We are currently researching along the lines of model selection/averaging/misspecification and post-selection inference. As far as we understand your approach to Bayesian statistical analysis looks (drastically simplified) like this:

1. A series of models is sequentially fitted (with an increase in model complexity) whereby the types of model misfits motivate the way the model is extended in each step. This process stops if additional complexity could not be handled by the amount of data at hand (i.e.; when parameter uncertainty due to estimation surpasses a certain point) or potentially earlier in the (lucky!) case that a model has been found where no discrepancies between the observed data pattern and the model assumptions can be found.

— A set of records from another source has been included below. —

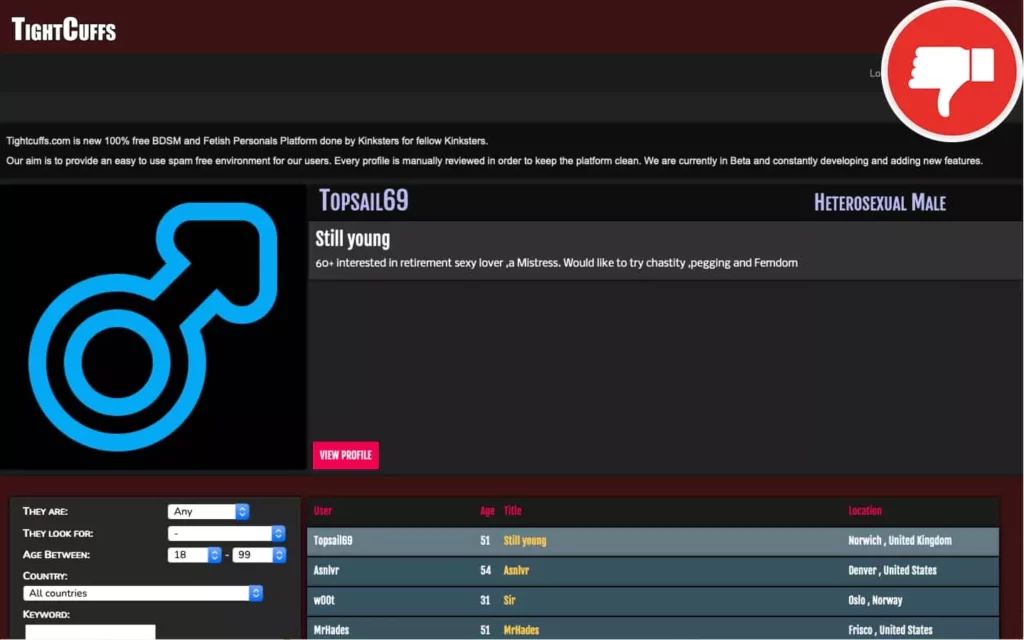Select the Topsail69 row in the list
Image resolution: width=1024 pixels, height=640 pixels.
click(x=653, y=541)
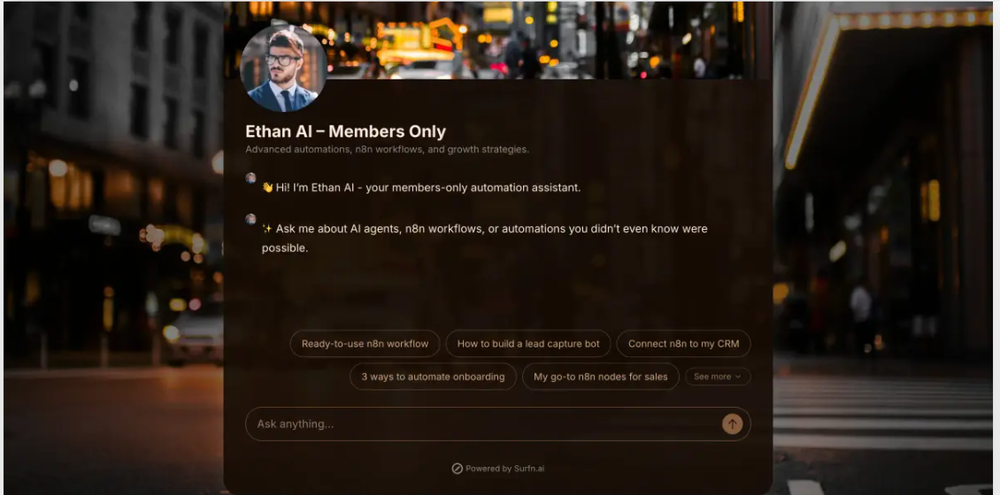Click the Ask me about AI agents message
This screenshot has height=495, width=1000.
[485, 238]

2. The final model is then, once again, put to the acid test. That means residual plots, posterior predictive checks and the likes.

3. Inference for the model parameters of interest as well as functions of them (i.e.; expected mean, quantiles of response variable etc.) is then conducted in the chosen model.

An example of this process is, for instance, given in BDA (Chapter 22.2 “Using regression predictions: incentives for telephone surveys”). [That example is in section 9.2 of the third edition of BDA. — ed.]

We are wondering to what extent the inferences achieved by such a process can be problematic and potentially misleading since the data were used twice (first to end up with the final model and second to fit the likelihood to conduct the inferences). You do not mention any broadening of credible intervals, nor data splitting where the third step is conducted on an unused test sample. Maybe you do not mention it because it does not matter so much theoretically and in practice. Or perhaps because it is too difficult to deal with the issue in a Bayesian sense.

As far as we understand it, in such a process the dataset influences the form of the likelihood, the prior distributions as well as the parameter fits (e.g.; via ML) thereby violating the internal consistency of Bayesian inference (i.e.; given an apriori specified likelihood and the “correct” prior distribution, the posterior distribution is correct where in the M-open case, correctness is defined by best approximating model).

My reply:

– Yes, that’s a reasonable summary of our model-building approach. A more elaborate version is in this paper with Jonah Gabry, Dan Simpson, Aki Vehtari, and Mike Betancourt.

– I don’t think it will ever make sense to put all of Bayesian inference in a coherent framework, even for a single application. For one thing, as Dan, Mike, and I wrote a couple of years ago, the prior can often only be understood in the context of the likelihood. And that’s just a special case of the general principle that there’s always something more we could throw into our models. Whatever we have is at best a temporary solution.

– That said, much depends on how the model is set up. We might add features to a model in a haphazard way but then go back and restructure it. For example, the survey-incentives model in section 9.2 of BDA is pretty ugly, and recently Lauren Kennedy and I have gone back to this problem and set up a model that makes more sense. So I wouldn’t consider the BDA version of this model (which in turn comes from our 2003 paper) an ideal example.

– To put it another way, we shouldn’t think of the model-building process as a blind data-fitting exercise. It’s more like we’re working toward building a larger model that makes sense, and each step in the process is a way of incorporating more information.